Jakarta, Gatra.com - Pakar hukum tata negara, Refly Harun, mengaku heran ada pihak yang menggunakan teror untuk mencegah diskusi yang digelar mahasiswa Universitas Gadjah Mada (UGM). Padahal, hak menyatakan pendapat itu dilindungi konstitusi atau undang-undang.
"Kok ada sebuah nilai demokratis yang represif, yang jauh.

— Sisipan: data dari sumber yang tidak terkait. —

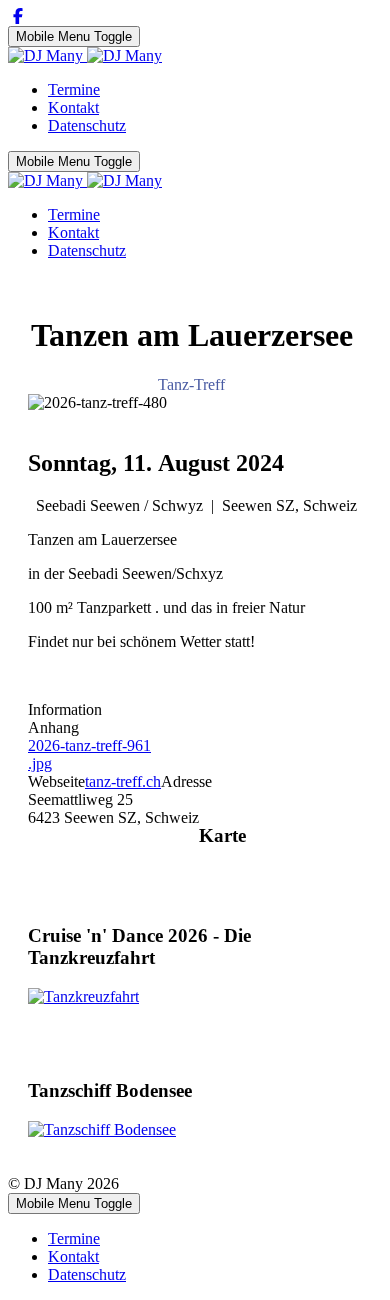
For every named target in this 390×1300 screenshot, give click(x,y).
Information (65, 709)
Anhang (53, 727)
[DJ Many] (85, 55)
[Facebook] (18, 16)
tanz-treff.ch (123, 781)
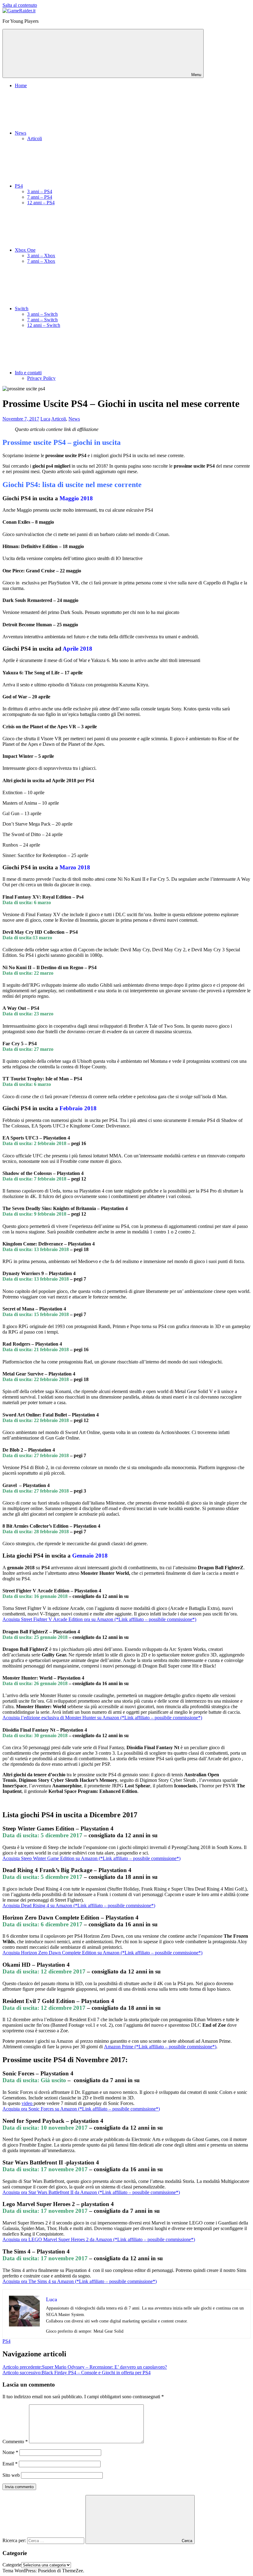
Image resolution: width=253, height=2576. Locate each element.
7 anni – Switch (42, 319)
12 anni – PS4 (41, 202)
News (20, 133)
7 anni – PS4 (39, 197)
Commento (15, 2441)
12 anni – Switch (43, 325)
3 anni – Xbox (41, 255)
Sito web (11, 2475)
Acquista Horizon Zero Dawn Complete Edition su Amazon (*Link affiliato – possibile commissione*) (102, 1952)
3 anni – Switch (42, 314)
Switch (21, 308)
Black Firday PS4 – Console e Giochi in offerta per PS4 (76, 2372)
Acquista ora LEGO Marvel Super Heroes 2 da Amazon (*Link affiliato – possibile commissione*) (98, 2239)
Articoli (34, 138)
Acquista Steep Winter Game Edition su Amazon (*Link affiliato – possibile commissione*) (91, 1858)
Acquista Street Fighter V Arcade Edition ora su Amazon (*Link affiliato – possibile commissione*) (99, 1619)
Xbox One (25, 250)
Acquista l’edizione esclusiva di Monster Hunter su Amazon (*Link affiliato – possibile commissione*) (102, 1717)
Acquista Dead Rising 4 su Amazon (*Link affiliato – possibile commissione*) (78, 1905)
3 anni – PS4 (39, 191)
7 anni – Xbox (41, 261)
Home (21, 85)
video (28, 2103)
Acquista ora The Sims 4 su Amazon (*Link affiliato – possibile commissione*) (79, 2281)
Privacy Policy (41, 378)
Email (10, 2463)
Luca (45, 418)
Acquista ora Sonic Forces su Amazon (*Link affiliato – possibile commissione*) (81, 2108)
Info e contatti (28, 372)
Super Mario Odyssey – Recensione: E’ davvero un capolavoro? (84, 2367)
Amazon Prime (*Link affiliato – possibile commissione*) (160, 2046)
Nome (10, 2452)
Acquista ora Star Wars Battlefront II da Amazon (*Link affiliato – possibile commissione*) (91, 2192)
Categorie (11, 2564)
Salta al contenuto (19, 5)
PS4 (19, 186)
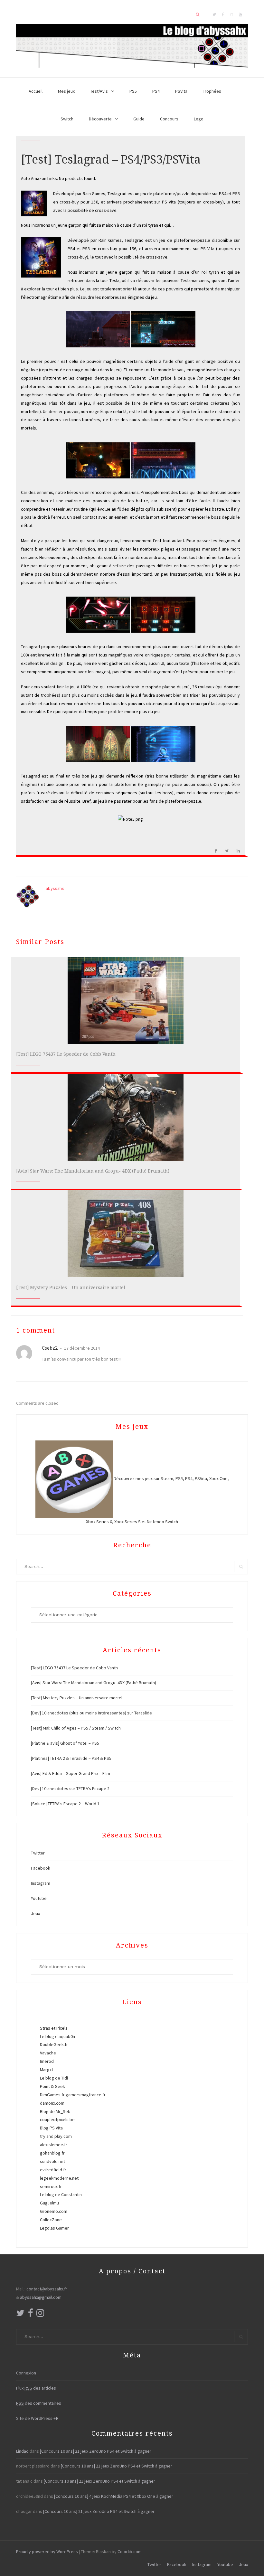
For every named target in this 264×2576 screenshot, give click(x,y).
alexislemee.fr (53, 2144)
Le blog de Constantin (61, 2194)
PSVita (181, 91)
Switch (67, 119)
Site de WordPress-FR (37, 2418)
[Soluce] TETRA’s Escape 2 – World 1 (65, 1804)
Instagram (40, 1883)
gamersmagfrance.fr (86, 2095)
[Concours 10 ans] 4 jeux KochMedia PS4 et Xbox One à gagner (113, 2496)
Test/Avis (99, 91)
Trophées (212, 91)
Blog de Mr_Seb (55, 2111)
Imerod (47, 2061)
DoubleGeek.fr (54, 2044)
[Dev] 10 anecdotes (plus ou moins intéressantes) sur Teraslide (91, 1713)
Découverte (100, 119)
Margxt (46, 2069)
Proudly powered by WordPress (47, 2551)
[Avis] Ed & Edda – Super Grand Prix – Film (70, 1773)
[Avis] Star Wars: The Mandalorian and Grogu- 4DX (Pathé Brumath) (92, 1171)
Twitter (38, 1853)
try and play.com (56, 2136)
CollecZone (51, 2219)
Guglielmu (49, 2203)
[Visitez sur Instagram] (40, 2314)
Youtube (39, 1898)
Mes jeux (66, 91)
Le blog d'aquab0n (57, 2036)
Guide (139, 119)
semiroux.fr (51, 2186)
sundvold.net (52, 2161)
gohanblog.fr (52, 2153)
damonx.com (52, 2103)
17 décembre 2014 (81, 1348)
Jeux (35, 1913)
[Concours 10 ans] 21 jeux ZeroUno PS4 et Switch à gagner (95, 2451)
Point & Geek (52, 2086)
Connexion (26, 2373)
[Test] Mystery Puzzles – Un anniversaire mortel (70, 1287)
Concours (169, 119)
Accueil (35, 91)
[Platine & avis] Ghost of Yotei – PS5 (65, 1743)
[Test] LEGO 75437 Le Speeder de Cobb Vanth (66, 1054)
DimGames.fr (52, 2095)
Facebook (40, 1868)
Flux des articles (36, 2388)
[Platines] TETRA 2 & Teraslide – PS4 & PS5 (71, 1758)
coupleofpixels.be (57, 2119)
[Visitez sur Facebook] (30, 2314)
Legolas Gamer (54, 2228)
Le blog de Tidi (54, 2078)
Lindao (22, 2451)
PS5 (133, 91)
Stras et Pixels (54, 2028)
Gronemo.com (53, 2211)
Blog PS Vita (51, 2128)
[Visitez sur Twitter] (20, 2314)
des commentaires (38, 2403)
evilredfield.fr (53, 2170)
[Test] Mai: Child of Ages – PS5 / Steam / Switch (76, 1728)
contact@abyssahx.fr (46, 2289)
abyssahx (55, 888)
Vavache (48, 2053)
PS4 (156, 91)
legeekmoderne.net (59, 2178)
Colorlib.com (130, 2551)
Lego (198, 119)
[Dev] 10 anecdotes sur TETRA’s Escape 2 (70, 1788)
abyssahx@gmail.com (40, 2297)
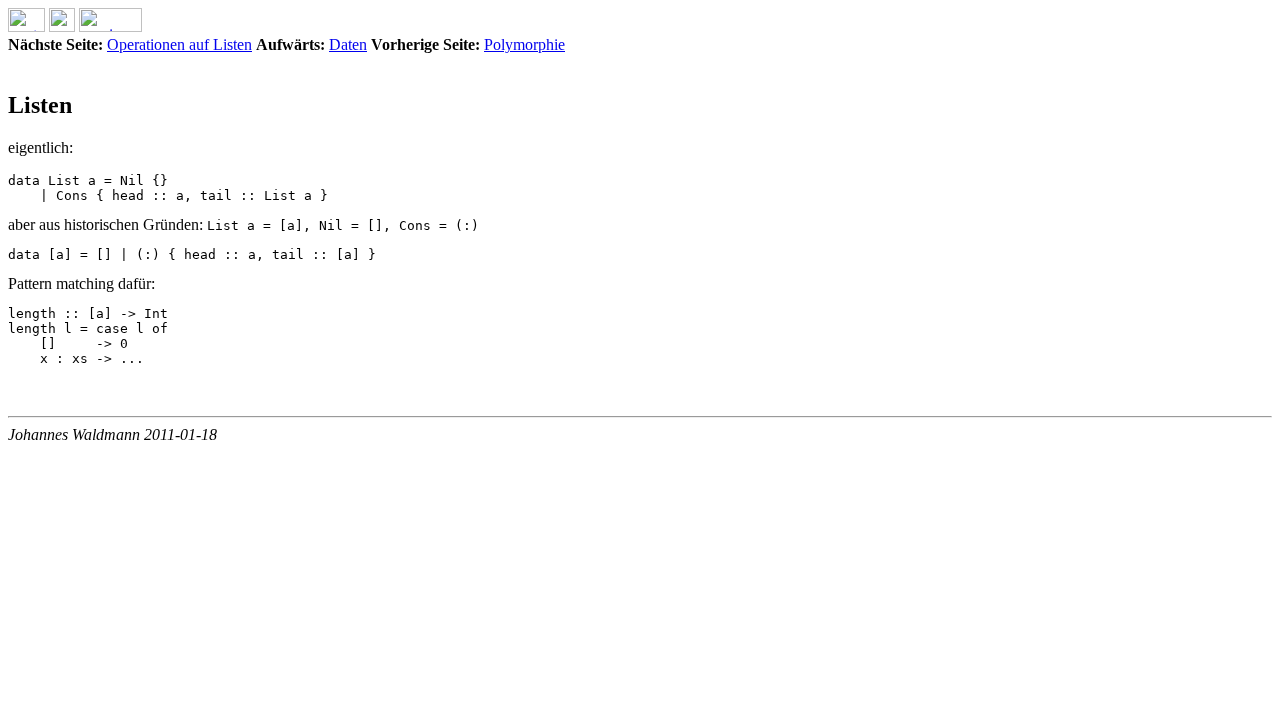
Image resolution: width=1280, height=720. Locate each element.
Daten (348, 44)
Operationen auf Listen (179, 44)
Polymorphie (524, 44)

Padahal kita tahu reformasi konstitusi yang berdarah-darah," kata Refly dalam webinar bertajuk "Menyoal Kebebasan Berpendapat dan Konstitualitas Pemakzulan Presiden di Era Pandemi Covid-19", Senin (1/6).
Menurutnya, reformasi konstitusi yang dihasilkan 21 Mei 1998 dengan puncaknya penurunan presiden Soeharto, itu merupakan reformasi membungkan rezim, salah satunya rezim yang menghalangi kebebasan berpendapat tidak hanya kalangan kampus, tapi secara umum atau semua kalangan.
"Saya berharap bahwa setelah reformasi, itu tidak ada sebuah kejadian orang dilarang untuk berbicara, dilarang untuk berpikir. Tetapi yang terjadi sekarang, kampus pun yang masih memiliki bendera kebebasan akademik, otonomi kampus dan kebebasan mimbar akademik, masih juga [terjadi]," ujarnya.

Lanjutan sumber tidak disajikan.